**Esercizio breve 1:** Secondo il brano, quanti mesi aveva Spencer?
**Esercizio breve 2:**
Indica se le seguenti affermazioni concordano con il brano, rispondendo sì o no e citando le parole decisive del testo.
(a) Kirk Weddle si era laureato all’Istituto d’arte di Los Angeles.
(b) Kirk Weddle aveva grande esperienza come fotografo.
(c) Il bimbo fu messo a disposizione gratuitamente.

**Brano:**
***
Kirk Weddle era un giovane designer neolaureato all’Istituto d’arte di Los Angeles quando fu reclutato per quel progetto. Conosceva i Nirvana, aveva amato l’album Bleach e sapeva che la band aveva appena firmato con la Geffen. Anche se i Nirvana a quel punto non erano ancora un fenomeno planetario, era felicissimo all’idea di lavorarci. Però non aveva grande esperienza come fotografo, e sulle prime, tentennò. Va bene che era specializzato in immagini di «umani in immersione», ma l’idea di immergere un neonato in una piscina non lo galvanizzava. Fortunatamente, uno dei suoi più grandi amici era appena diventato padre di un bimbo di nome Spencer, di quattro mesi appena, e lo mise a disposizione per l’esperimento. Ovviamente, in cambio di soldi.
***
**Dati:**

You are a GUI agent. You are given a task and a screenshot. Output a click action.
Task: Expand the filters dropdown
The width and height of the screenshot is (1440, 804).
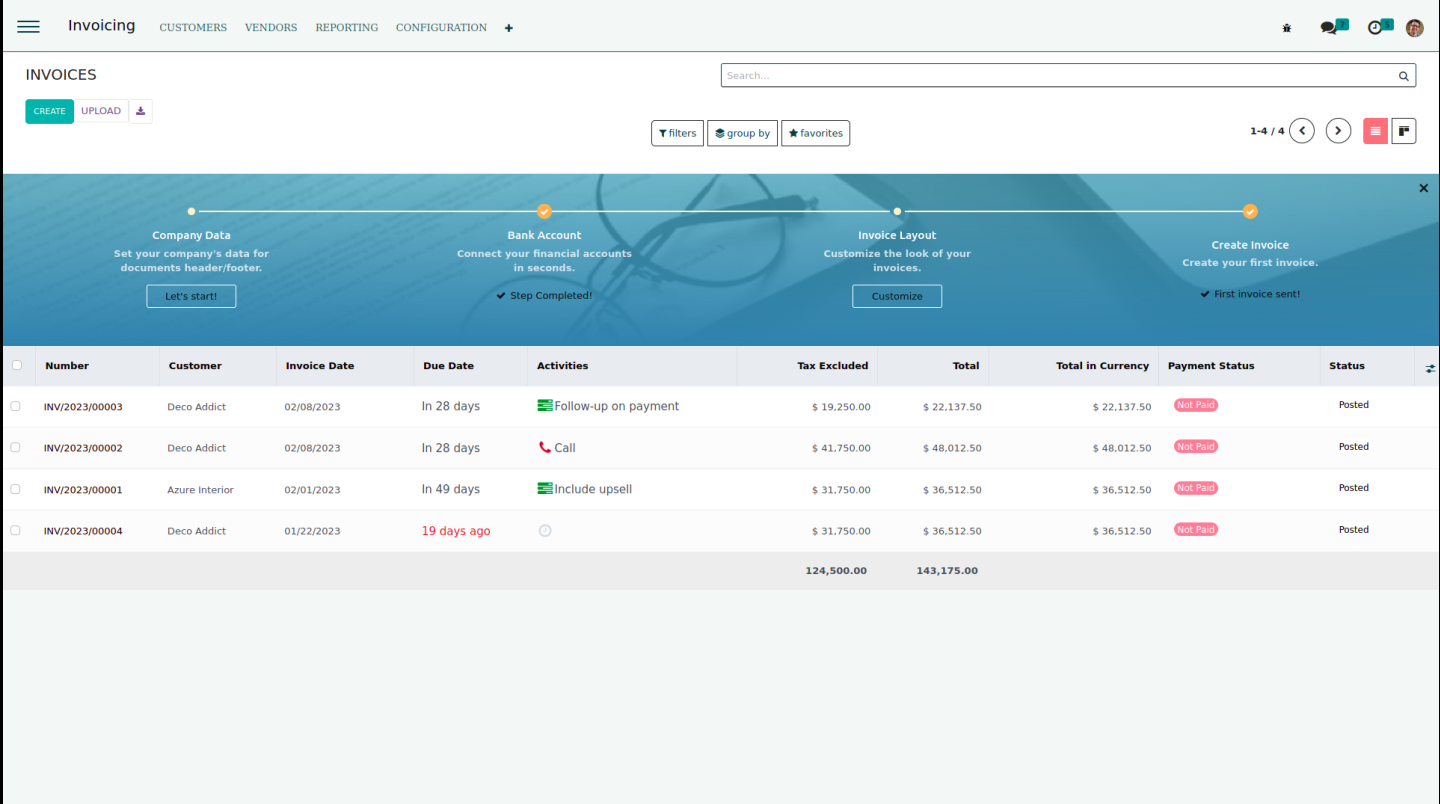click(x=677, y=133)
***
**Soluzione esercizio 1:** Quattro mesi.

**Soluzione esercizio 2:**
(a) Sì: «neolaureato all’Istituto d’arte di Los Angeles».
(b) No: «non aveva grande esperienza come fotografo».
(c) No: «Ovviamente, in cambio di soldi».